Work to be completed –
Only the lines from the one with "Instruction: Open the" through the end of the material, both ends included, should be retyped exactly.
Start of Material to process
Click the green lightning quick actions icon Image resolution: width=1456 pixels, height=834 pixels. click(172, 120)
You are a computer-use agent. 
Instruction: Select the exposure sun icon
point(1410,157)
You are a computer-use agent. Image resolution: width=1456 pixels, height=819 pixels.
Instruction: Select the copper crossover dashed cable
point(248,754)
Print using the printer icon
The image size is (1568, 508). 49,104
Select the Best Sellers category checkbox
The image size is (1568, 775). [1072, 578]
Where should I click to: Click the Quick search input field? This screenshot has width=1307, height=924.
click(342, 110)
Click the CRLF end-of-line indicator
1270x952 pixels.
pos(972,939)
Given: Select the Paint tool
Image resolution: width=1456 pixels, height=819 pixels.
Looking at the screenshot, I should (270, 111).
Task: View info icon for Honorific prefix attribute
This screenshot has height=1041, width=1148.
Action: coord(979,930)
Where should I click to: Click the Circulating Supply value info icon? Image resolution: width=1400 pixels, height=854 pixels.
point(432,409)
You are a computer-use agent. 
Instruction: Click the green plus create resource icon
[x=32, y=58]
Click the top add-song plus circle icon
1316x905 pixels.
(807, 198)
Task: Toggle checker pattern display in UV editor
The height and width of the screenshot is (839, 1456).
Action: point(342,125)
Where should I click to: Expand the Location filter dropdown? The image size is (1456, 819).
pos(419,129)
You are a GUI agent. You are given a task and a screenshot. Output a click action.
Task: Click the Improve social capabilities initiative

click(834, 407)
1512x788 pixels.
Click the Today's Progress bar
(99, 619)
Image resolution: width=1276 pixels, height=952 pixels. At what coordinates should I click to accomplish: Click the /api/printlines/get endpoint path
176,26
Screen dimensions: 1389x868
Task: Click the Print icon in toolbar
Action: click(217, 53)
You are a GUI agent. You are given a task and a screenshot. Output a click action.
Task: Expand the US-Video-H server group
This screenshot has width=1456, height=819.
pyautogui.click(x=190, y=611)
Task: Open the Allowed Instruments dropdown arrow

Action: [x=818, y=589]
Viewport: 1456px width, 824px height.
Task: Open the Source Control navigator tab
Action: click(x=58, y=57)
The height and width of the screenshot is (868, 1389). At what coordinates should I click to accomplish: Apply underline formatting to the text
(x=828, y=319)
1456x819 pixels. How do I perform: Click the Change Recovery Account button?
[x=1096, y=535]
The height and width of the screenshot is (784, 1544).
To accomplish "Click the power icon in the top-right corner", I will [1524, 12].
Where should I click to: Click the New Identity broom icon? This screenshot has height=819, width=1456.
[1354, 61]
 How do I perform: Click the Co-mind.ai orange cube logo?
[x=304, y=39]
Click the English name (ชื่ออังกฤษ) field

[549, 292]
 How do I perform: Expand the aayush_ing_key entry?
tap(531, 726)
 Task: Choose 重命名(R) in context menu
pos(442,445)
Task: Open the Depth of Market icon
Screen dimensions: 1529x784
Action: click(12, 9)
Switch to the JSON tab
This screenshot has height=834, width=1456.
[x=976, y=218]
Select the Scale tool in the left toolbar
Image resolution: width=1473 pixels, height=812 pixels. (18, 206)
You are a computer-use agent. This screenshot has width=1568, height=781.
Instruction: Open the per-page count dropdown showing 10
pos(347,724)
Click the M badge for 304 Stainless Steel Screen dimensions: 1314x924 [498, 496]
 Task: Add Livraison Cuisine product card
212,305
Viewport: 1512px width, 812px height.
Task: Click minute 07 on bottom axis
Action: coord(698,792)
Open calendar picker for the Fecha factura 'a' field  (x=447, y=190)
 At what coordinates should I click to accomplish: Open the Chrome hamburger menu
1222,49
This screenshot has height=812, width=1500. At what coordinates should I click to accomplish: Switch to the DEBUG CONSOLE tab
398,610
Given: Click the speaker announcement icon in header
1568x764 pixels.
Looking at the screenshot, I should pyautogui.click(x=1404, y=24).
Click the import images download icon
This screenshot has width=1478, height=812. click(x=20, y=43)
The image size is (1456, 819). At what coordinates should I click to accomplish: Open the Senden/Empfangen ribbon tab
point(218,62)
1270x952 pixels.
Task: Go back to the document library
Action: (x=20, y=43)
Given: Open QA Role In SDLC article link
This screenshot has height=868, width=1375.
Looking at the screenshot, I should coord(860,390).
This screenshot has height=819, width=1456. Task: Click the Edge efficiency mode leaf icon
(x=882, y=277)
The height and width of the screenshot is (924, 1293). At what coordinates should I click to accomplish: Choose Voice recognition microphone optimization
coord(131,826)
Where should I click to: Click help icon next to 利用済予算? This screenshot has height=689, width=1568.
End of Material to process
Response to the exercise –
Instruction: Open the per-page count dropdown showing 10
pos(347,724)
Click the M badge for 304 Stainless Steel Screen dimensions: 1314x924 [498, 496]
 Task: Add Livraison Cuisine product card
212,305
Viewport: 1512px width, 812px height.
Task: Click minute 07 on bottom axis
Action: coord(698,792)
Open calendar picker for the Fecha factura 'a' field  (x=447, y=190)
 At what coordinates should I click to accomplish: Open the Chrome hamburger menu
1222,49
This screenshot has height=812, width=1500. At what coordinates should I click to accomplish: Switch to the DEBUG CONSOLE tab
398,610
Given: Click the speaker announcement icon in header
1568x764 pixels.
Looking at the screenshot, I should pyautogui.click(x=1404, y=24).
Click the import images download icon
This screenshot has width=1478, height=812. click(x=20, y=43)
The image size is (1456, 819). At what coordinates should I click to accomplish: Open the Senden/Empfangen ribbon tab
point(218,62)
1270x952 pixels.
Task: Go back to the document library
Action: (x=20, y=43)
Given: Open QA Role In SDLC article link
This screenshot has height=868, width=1375.
Looking at the screenshot, I should coord(860,390).
This screenshot has height=819, width=1456. Task: Click the Edge efficiency mode leaf icon
(x=882, y=277)
The height and width of the screenshot is (924, 1293). At what coordinates should I click to accomplish: Choose Voice recognition microphone optimization
coord(131,826)
Where should I click to: Click help icon next to 利用済予算? This screenshot has height=689, width=1568.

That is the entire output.